Moving along, I'd like to make dinner or lunch from time to time. Right now I can't cook anything except fry an egg. When she's at work I look into the fridge and I can't fix myself anything let alone prepare a dinner for two.

So MTBR, I call upon you to help a brotha out... Anything and everything would be helpful.

Thanks in advance.


----------



## Guest (Aug 23, 2014)

Call_me_Tom said:


> Yes, you read that correctly...I'm 38 and can't cook squat!!! I'm a beast on the grill though.
> 
> A little background, I grew up eating dishes from my German/Brit dad and Cantonese mother. I left home and joined the military where the meals were MRE's, fast food or the chowhall. A couple of years later I married a Filipina, ate everything she made and got fat... That marriage didn't last and I dated a Mexican girl for a few years and gobbled everything she threw on my plate. Our careers went different directions so we parted ways. My current GF was educated in London, lived in Spain and Italy. She has a organic hippie vibe, cooks religiously with olive oil and forces me to eat vegetables...I keep telling her I'm a carnivore but it doesn't seem to sink in.
> 
> ...


Dueling Chefs - University of Nebraska Press Dueling Chefs will let you cook for you and the GF. Home Book Of Smoke Cooking Meat, Fish & Game | LEM Products The second one is one you can actually use.


----------



## BadPeopleSkills (Aug 18, 2014)

Call_me_Tom said:


> Yes, you read that correctly...I'm 38 and can't cook squat!!!


----------



## catsruletn (Dec 7, 2013)

Men need special cookbooks?


----------



## Polished Fuji (Jun 13, 2014)

Call_me_Tom said:


> She has a organic hippie vibe, cooks religiously with olive oil and forces me to eat vegetables...I keep telling her I'm a carnivore but it doesn't seem to sink in.


LoL I can't cook as well.

But for me its the other way around. She would deep fry almost everything, where I would like to eat vegetables.


----------



## Call_me_Tom (May 26, 2008)

Wow...I didn't think this had any replies as my email never sent me a notification. 

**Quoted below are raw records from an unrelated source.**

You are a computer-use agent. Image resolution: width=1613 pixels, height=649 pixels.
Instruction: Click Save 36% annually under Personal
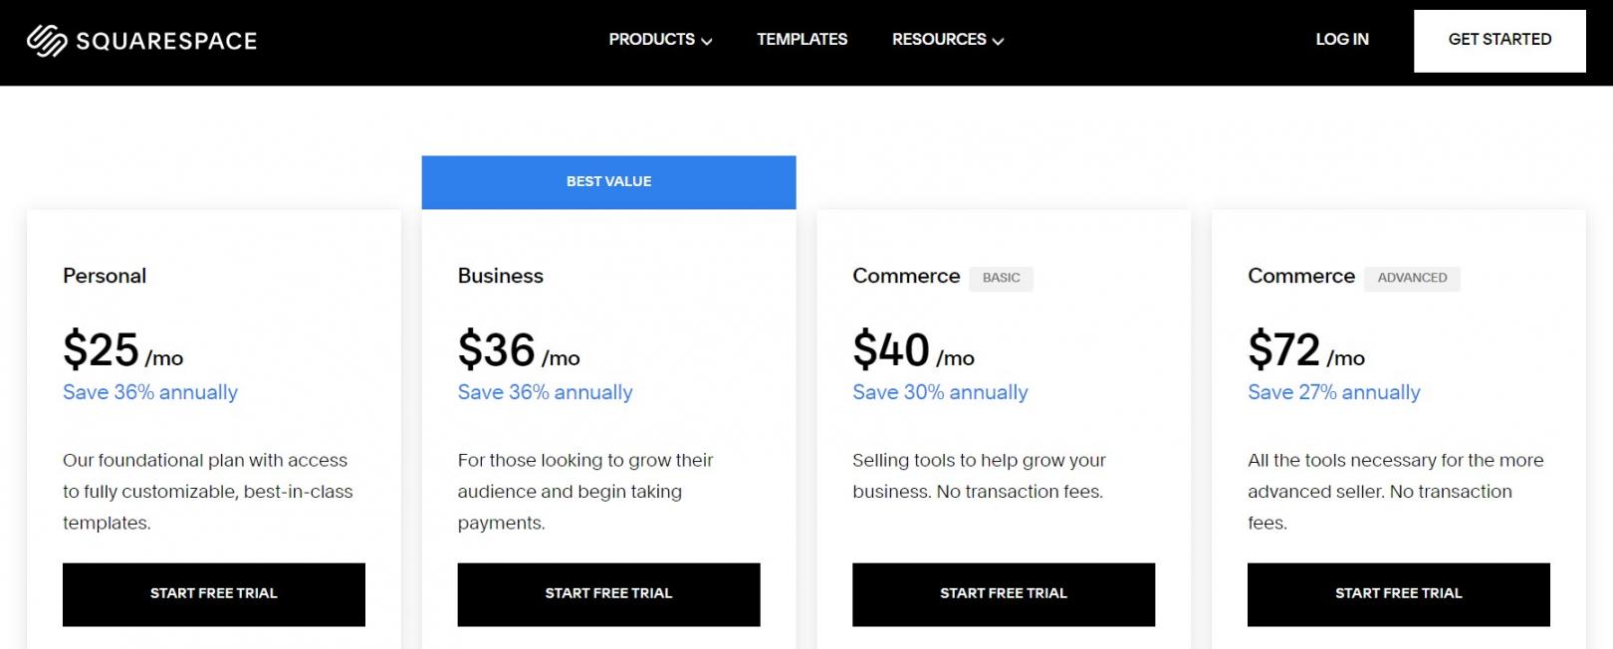tap(150, 392)
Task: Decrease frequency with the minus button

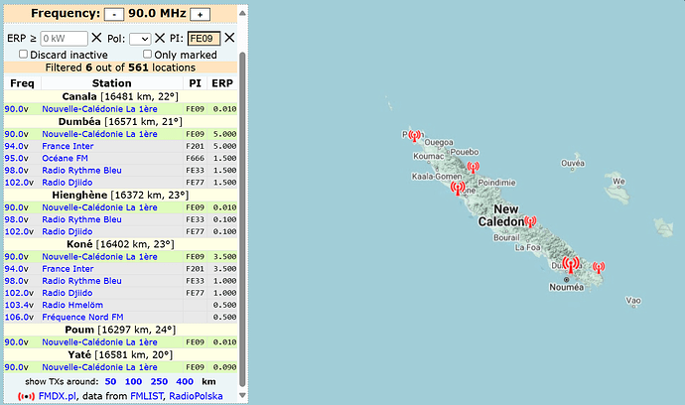Action: [x=115, y=15]
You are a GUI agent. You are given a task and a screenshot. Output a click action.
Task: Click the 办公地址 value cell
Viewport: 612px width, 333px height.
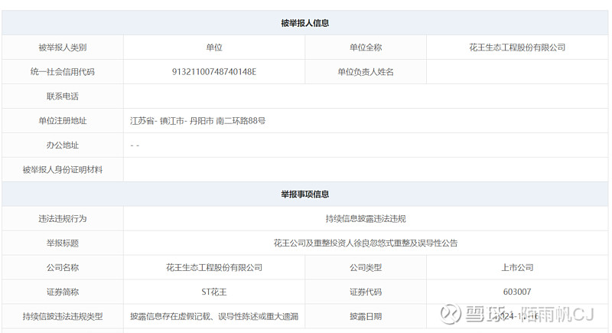pyautogui.click(x=366, y=145)
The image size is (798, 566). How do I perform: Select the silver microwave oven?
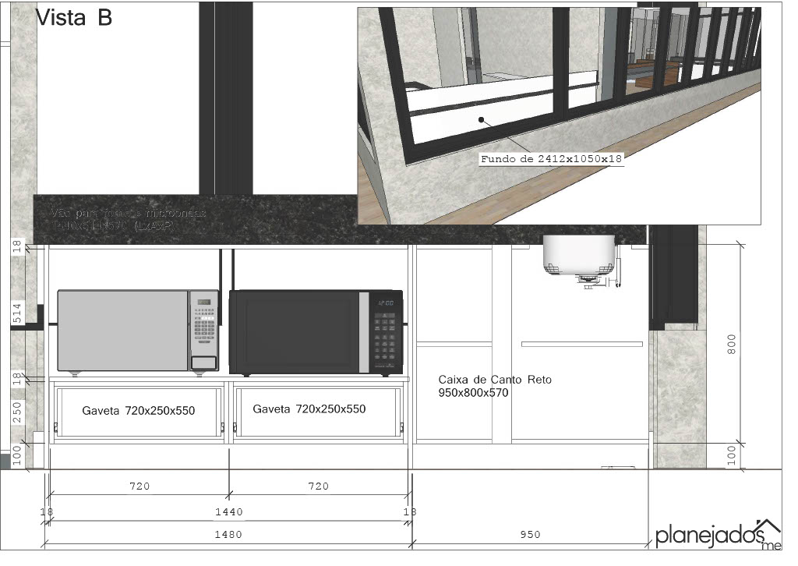[x=125, y=331]
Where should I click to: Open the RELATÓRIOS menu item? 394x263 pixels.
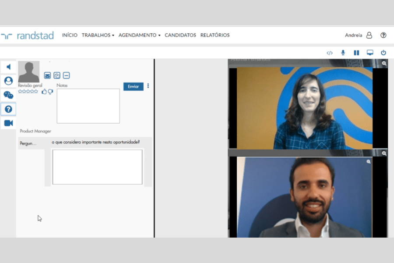tap(215, 36)
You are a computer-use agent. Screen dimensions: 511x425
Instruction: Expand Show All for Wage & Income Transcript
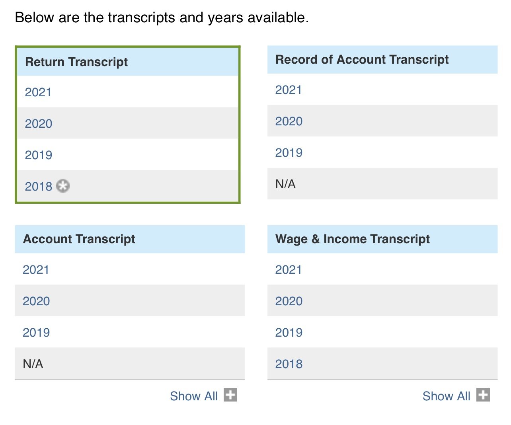(447, 396)
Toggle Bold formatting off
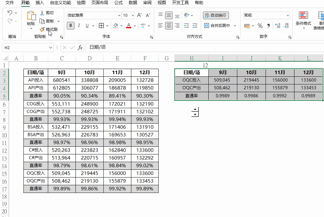 [70, 26]
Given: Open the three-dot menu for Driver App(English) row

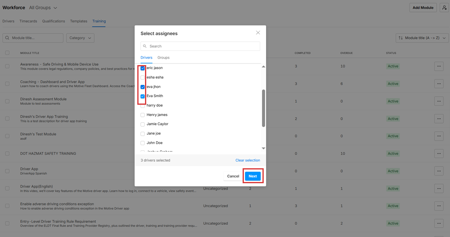Looking at the screenshot, I should [x=439, y=188].
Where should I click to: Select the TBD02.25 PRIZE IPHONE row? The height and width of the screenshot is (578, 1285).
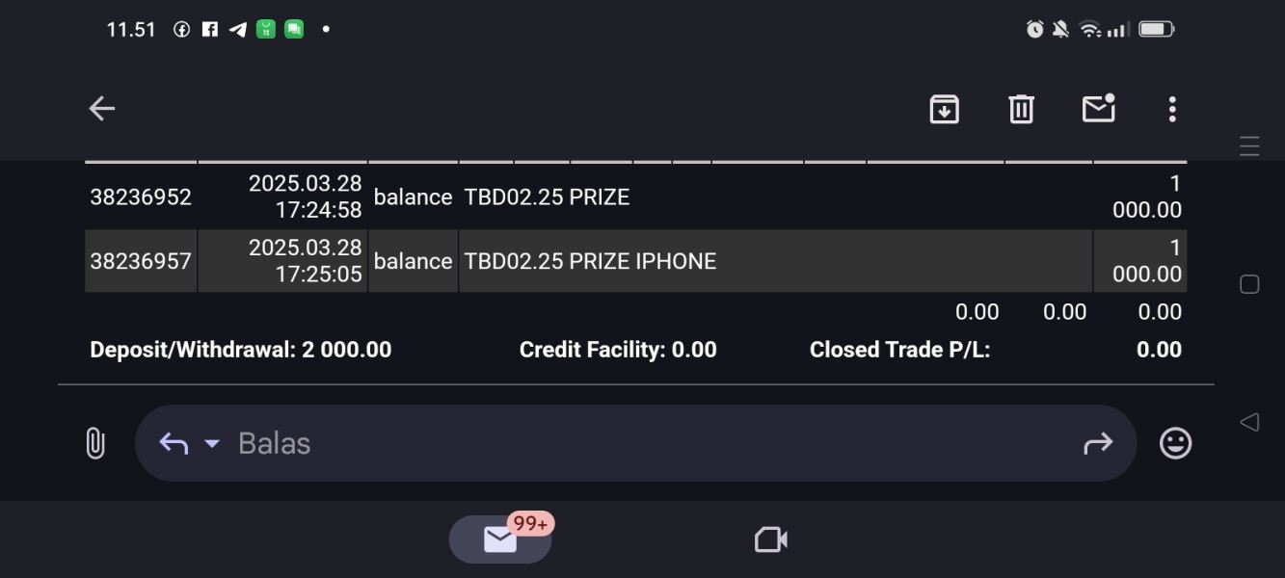[590, 261]
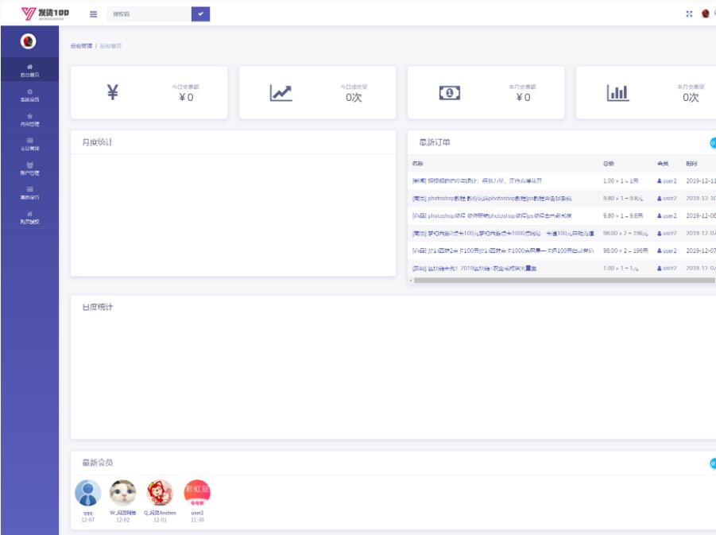Click the admin avatar at top of sidebar
This screenshot has width=716, height=535.
click(29, 41)
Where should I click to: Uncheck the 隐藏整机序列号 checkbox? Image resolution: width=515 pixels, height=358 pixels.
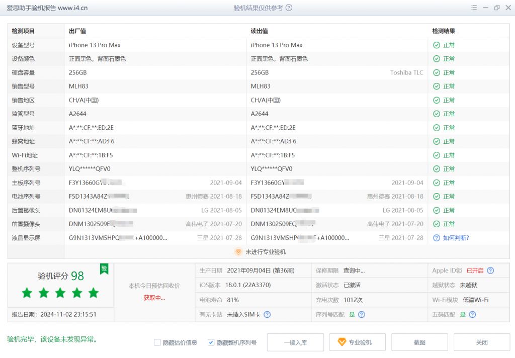coord(211,342)
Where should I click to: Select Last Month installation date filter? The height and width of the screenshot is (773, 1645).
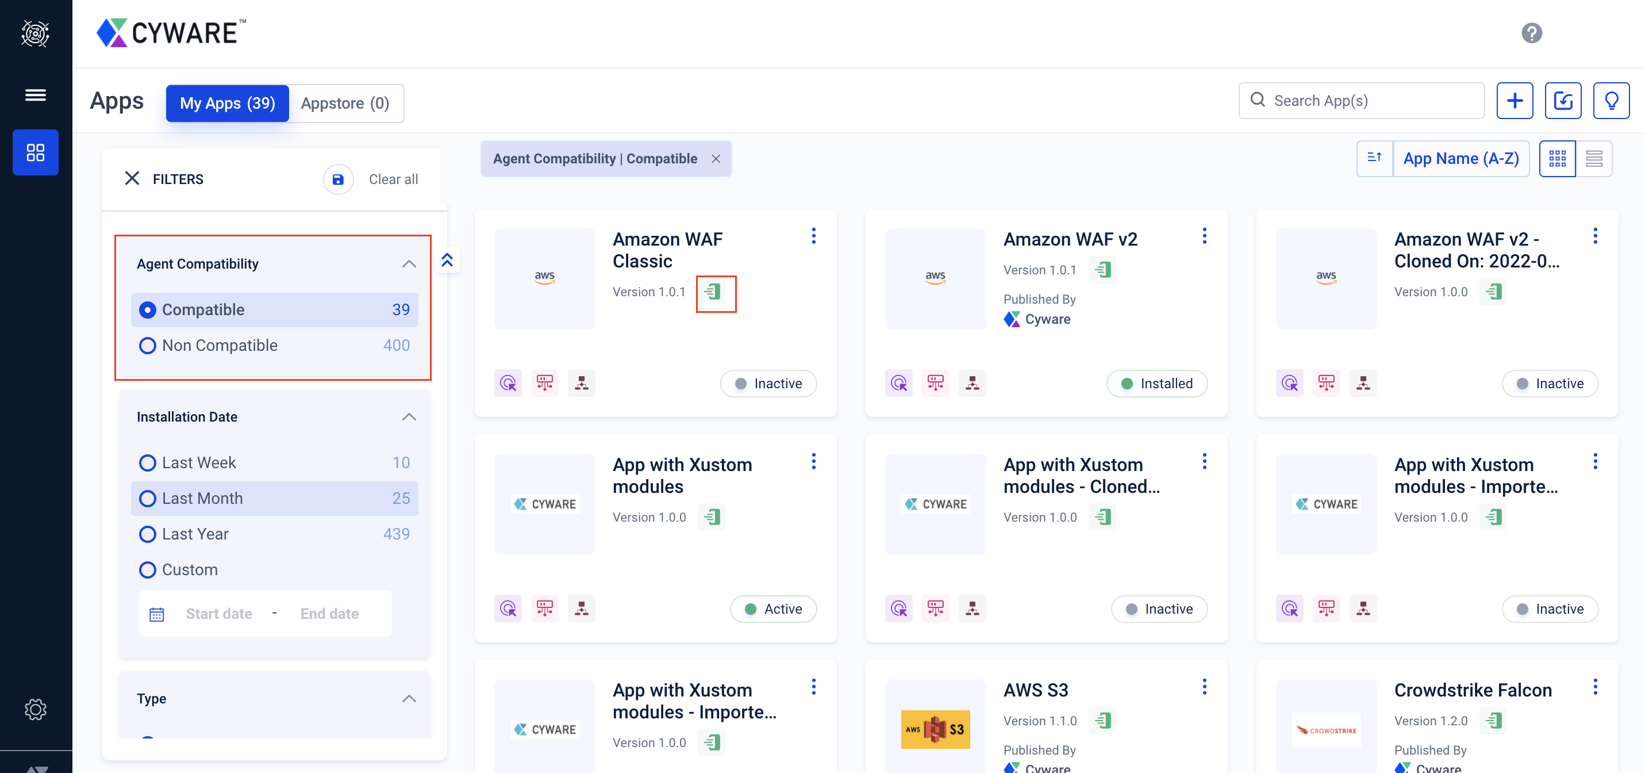[x=147, y=498]
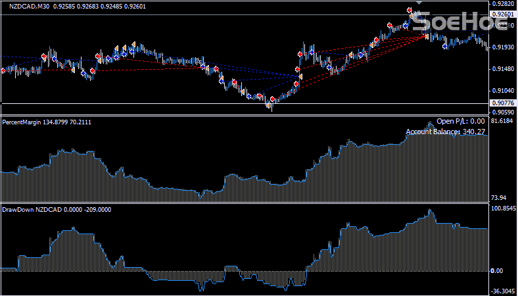Click the 0.90776 price level label
Screen dimensions: 518x296
click(503, 103)
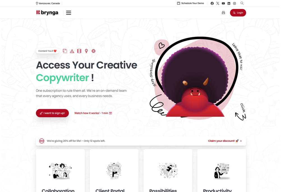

I'll look up the links, thanks!


----------



## acer66 (Oct 13, 2010)

Save yourself the trouble of cooking and just get a blender and a bunch of veggies. 

Not really a cook book but I bake a few bread loaves a week using the book Dough by Richard Bertinet and he has some videos on youtube also.

I also try to get better with my cooking but most of the recipes I use I just get from the internet.


----------



## NYrr496 (Sep 10, 2008)

I have a cookbook called The Feed Zone. I rarely get to use it because my wife is an awesome cook but whenever I make anything from it, it's awesome and easy. 

When all else fails, make some bacon, toast some bread, spread peanut butter on the toast, add bacon, enjoy... You're welcome.


----------



## eb1888 (Jan 27, 2012)

Videos are better than cookbooks for me.
Food Wishes Video Recipes










This is one of a number of elementary tutorials that teach more than cookbooks.


----------